## ABOUT THIS EXERCISE
Provide only the number of lines below that hold "agent".

BEGIN DATA IN THIS EXERCISE

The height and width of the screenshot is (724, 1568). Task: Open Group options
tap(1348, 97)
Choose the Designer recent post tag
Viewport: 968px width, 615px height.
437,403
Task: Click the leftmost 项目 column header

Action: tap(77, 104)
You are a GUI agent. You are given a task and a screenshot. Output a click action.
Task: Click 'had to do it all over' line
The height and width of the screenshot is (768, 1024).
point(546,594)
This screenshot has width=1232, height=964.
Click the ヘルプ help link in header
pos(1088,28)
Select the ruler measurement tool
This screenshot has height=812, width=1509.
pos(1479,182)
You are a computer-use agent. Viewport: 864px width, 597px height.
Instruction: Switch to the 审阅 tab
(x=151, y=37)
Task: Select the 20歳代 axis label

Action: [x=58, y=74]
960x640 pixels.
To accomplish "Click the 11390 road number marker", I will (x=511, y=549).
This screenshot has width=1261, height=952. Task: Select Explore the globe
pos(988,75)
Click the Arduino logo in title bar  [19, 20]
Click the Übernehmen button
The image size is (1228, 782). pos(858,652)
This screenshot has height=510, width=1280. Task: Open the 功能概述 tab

END DATA IN THIS EXERCISE

## EXERCISE RESULT
2